Ever present in the mills was the risk of accident and injury, and the local newspapers have many accounts. Verdant works website notes an accident in Verdant Works Mill on 26th March 1852: ‘On Tuesday afternoon a girl employed in Verdant Mill got entangled about a carding machine and sustained such injuries before she could be released as to occasion instantaneous death’.

Some years previous, in 1839, Sir David Barry submitted the findings of his investigations into the conditions of the Dundee mills to Parliament. Included in this report were lists of workers who had been in accidents at work, or whom were suffering physically.

10-year old boys, Robert Malcolm and Hugh Cook were reported as missing one arm, as well as 11-year old Jane Lappen – most likely a direct result of life in the mills. Many more children and adults were reported as having missing limbs or horrific disfigurements, having fallen foul of the fast-moving machinery.  Many more were reported to be partially amputated somewhere their body, more often than not the foot, arm or hand.  Joan and Thomas Murtree, 16 and 15 respectively, both showed differing syptoms; the latter more serious than the former, causing Sir David Barry to write “likely to die”.

A tragic accident reported in 1853 reads:
‘Accidental Death: We regret to record the death of James Clark, a worker at Verdant Mill, which took place on Wednesday evening in consequence of an accident which happened to him while attending his employment on the previous day. It appears he was caught by a belt of the machinery which carried him rapidly to the roof of the building where he was three times revolved round one of the shafts before he could be extricated. He was conveyed to the Infirmary as soon as possible, but the poor fellow was so much bruised that death was the result’.
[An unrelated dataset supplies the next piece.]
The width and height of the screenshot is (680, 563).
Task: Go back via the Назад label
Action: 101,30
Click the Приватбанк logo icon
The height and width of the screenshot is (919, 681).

As well as the terrible conditions in the mills, the huge increase in population from 1840 to more than triple within 60 years was not met by an increase in house building. Overcrowding became a huge problem with entire families living in a single room. These conditions remained with 70% of people living in just one or two rooms in 1911. Certain areas such as Blackness and Lochee were especially overcrowded due to the common practice of people living close to their workplaces. When you’re working 12 hours a day slaving away in a mill, the last thing you want to do is live a long walk away.

Overcrowding inevitably led to poor sanitary conditions. Diseases including cholera, typhus and smallpox thrived in the city, and together with accidents and other infections and fevers contributed to Dundee having one of the highest death rates in Scotland, and the highest infant mortality rate.
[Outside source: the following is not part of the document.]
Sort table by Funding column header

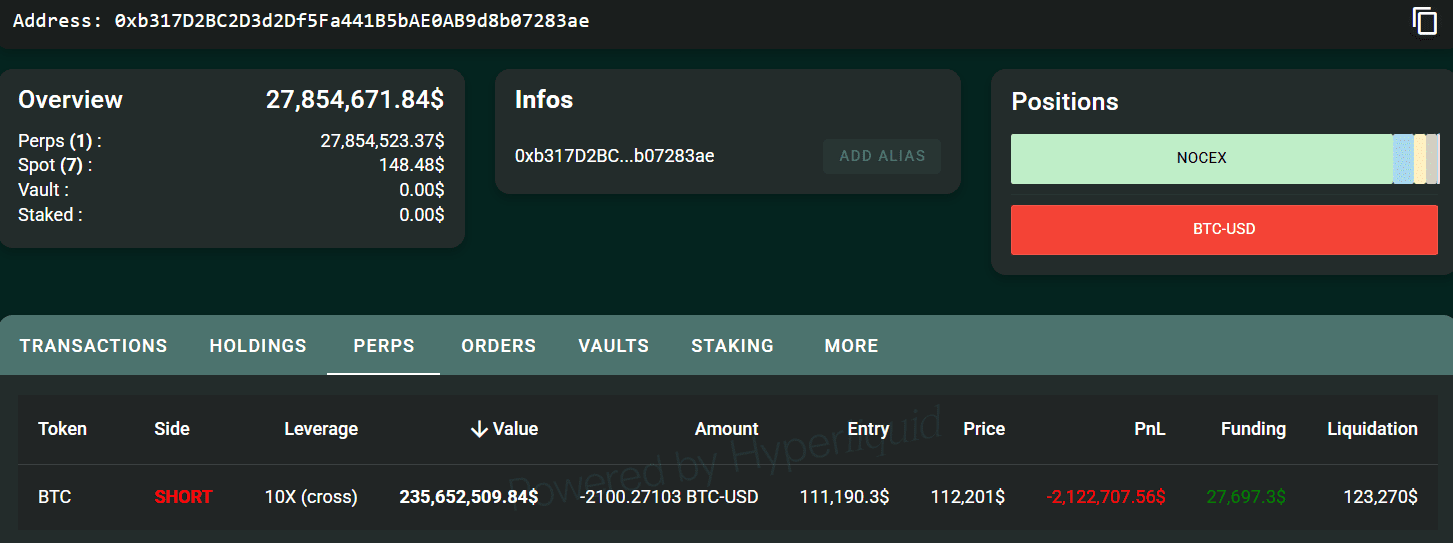point(1253,429)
The whole city suffered poor health, which showed when 50% of the men who volunteered at the local army recruiting office in 1911 were rejected as unfit for service because of their health.

Wages in Dundee were one of the lowest in Scotland during this time, whereas the cost of living was the highest. Low wages meant little money for food, medicine or other items necessary for a good quality of life.

Work in the mills of 19th century Dundee offered little except the promise of more bleakness.